20-2-8178 Podlas v. Podlas, App. Div. (per curiam) (15 pp.) Defendant-husband appeals from various rulings in his matrimonial dissolution trial and the final judgment of divorce. The panel affirms substantially for the reasons expressed below. It adds, inter alia, that the judge did not abuse his discretion in denying defendant's motion for recusal as the judge's comments at the case management conference did not reflect a prejudgment; the judge did not err in precluding certain evidence as it represented a needless presentation of cumulative evidence; although the judge erred in precluding husband from producing an expert on wife's employability based on the absence of a report since husband was under no duty to produce a report because the wife conducted no discovery, the error was harmless because husband presented no proof beyond his bare allegation that his wife was working as a nanny for her daughter and son-in-law; and although the judge's findings were lacking in detail, there is substantial credible evidence in the record to show wife's need for alimony and husband's ability to pay.

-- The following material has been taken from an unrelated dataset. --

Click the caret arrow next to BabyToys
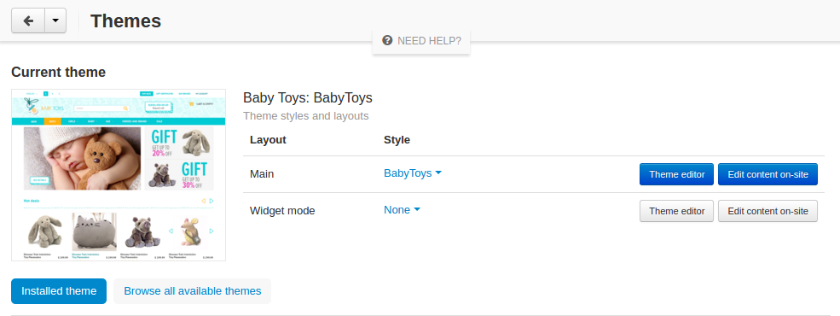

20-2-8179 Tamirie v. Yacob, App. Div. (per curiam) (12 pp.) Plaintiff-mother appeals the orders allowing defendant-father to recoup from her airfare costs that he expended on a planned holiday trip intending to visit the children and compelling her to reimburse him for a portion of his counsel fees. The panel affirms, holding that the airfare requirement should be sustained because mother does not provide any legal explanation as to why father should not be able to offset that cost against his child support obligation, the offset has already been accomplished, rendering the issue moot, and the record provides ample justification for the reimbursement decision in light of mother's unjustified interference with father's parenting time. The panel finds that the counsel fee award was warranted where the court reasonably took into account mother's financial circumstances, her bad-faith actions, and the need to deter her further bad-faith conduct.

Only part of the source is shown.